Stored items:
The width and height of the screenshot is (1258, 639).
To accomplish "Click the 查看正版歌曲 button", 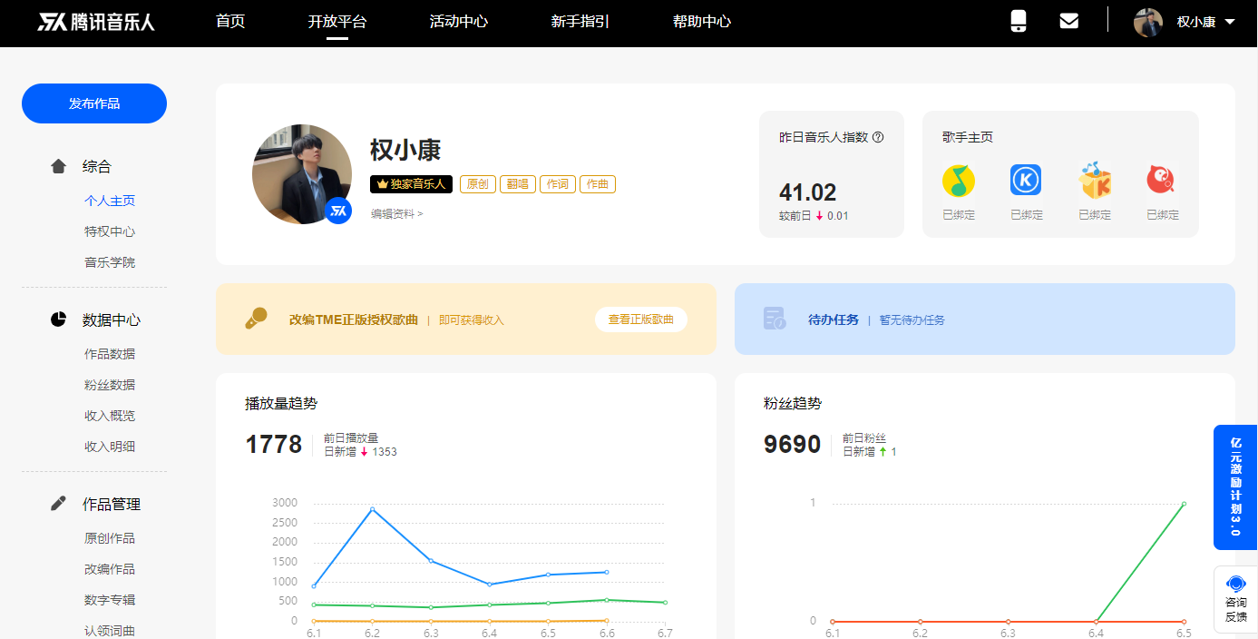I will coord(640,320).
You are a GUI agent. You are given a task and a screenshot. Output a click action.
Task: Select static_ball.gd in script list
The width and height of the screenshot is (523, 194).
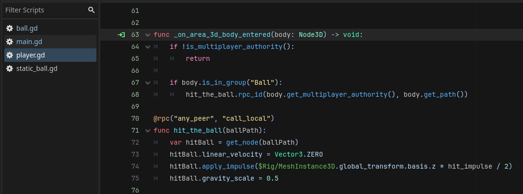pyautogui.click(x=36, y=68)
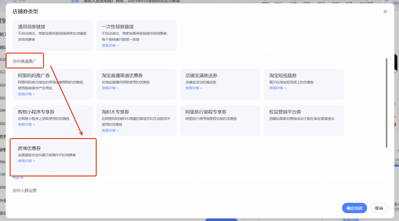Screen dimensions: 399x221
Task: Close the 店铺券类型 dialog with X
Action: click(385, 12)
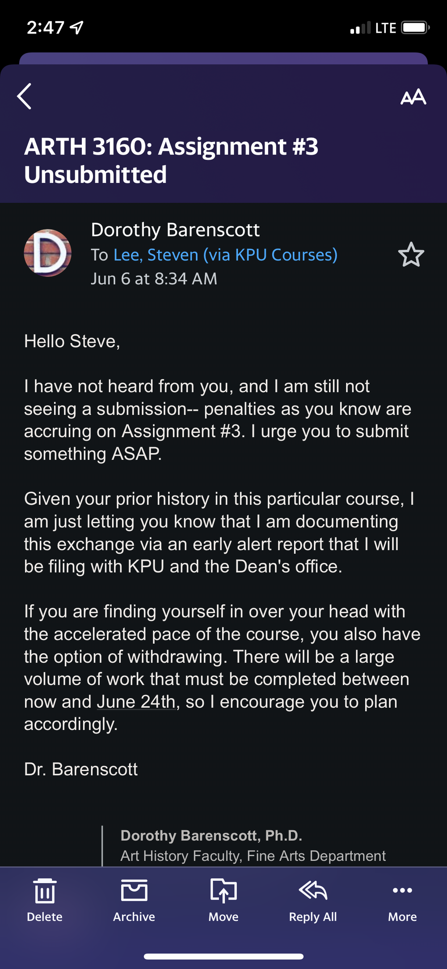Open the AA text size control
The width and height of the screenshot is (447, 969).
coord(413,97)
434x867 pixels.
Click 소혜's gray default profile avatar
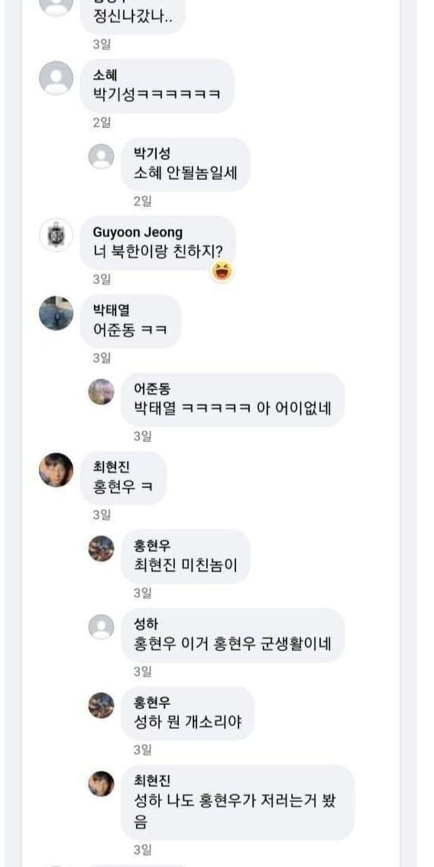[x=56, y=78]
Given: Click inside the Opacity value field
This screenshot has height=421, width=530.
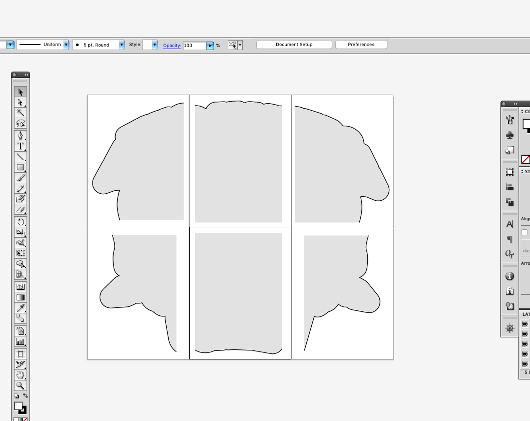Looking at the screenshot, I should pyautogui.click(x=195, y=45).
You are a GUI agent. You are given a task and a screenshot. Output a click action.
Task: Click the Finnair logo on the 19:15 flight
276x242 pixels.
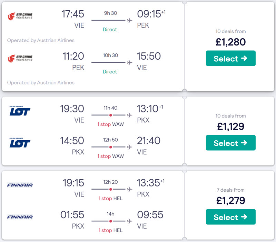[20, 185]
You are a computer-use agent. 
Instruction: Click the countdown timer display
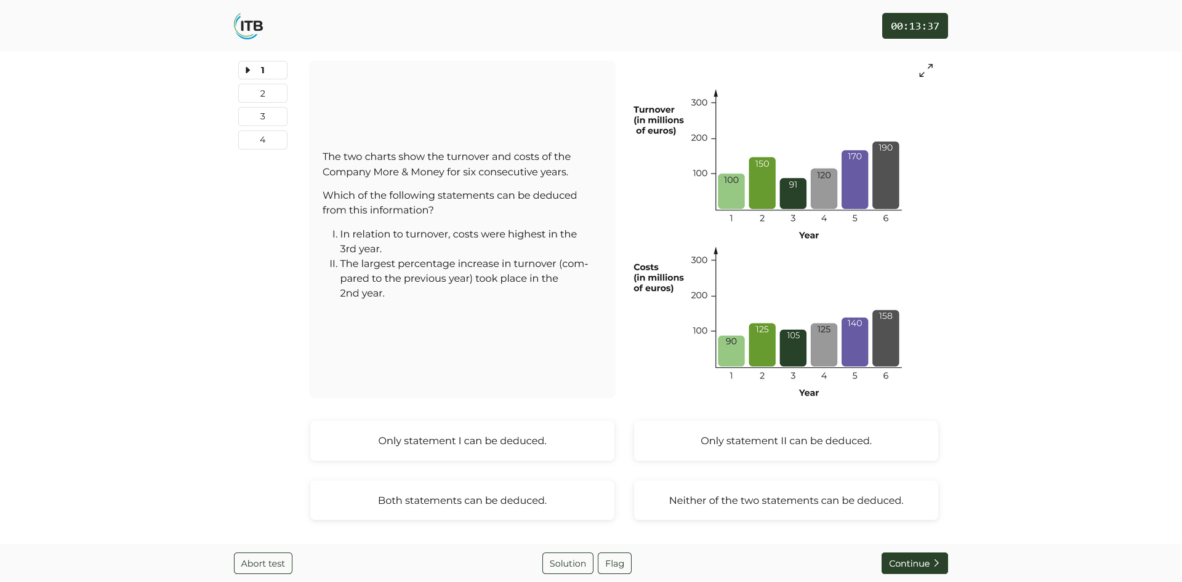(915, 26)
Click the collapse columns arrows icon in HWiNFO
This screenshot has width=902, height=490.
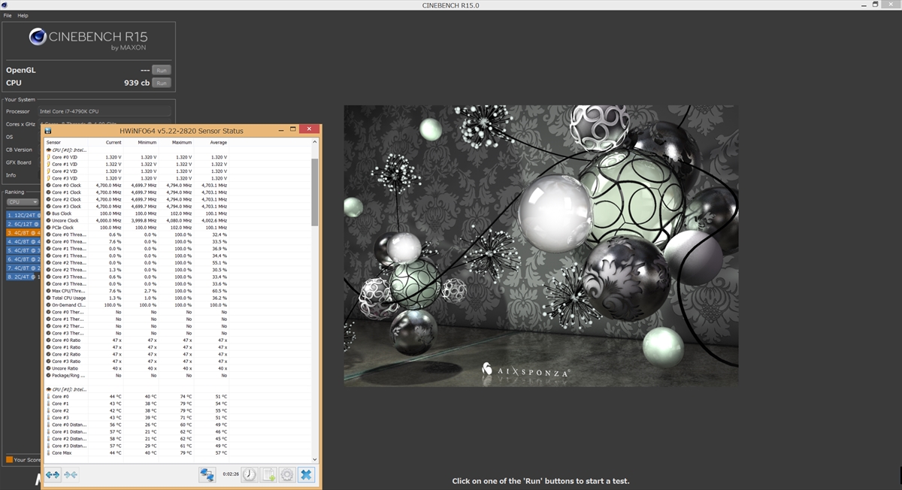[x=71, y=475]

* EXERCISE DIRECTIONS: Only the lines from the one containing "Click the collapse" through the last line of the data above, both included, belong in the reply, each restated exactly and without pictures.

* ANSWER TO THE EXERCISE:
Click the collapse columns arrows icon in HWiNFO
This screenshot has width=902, height=490.
[x=71, y=475]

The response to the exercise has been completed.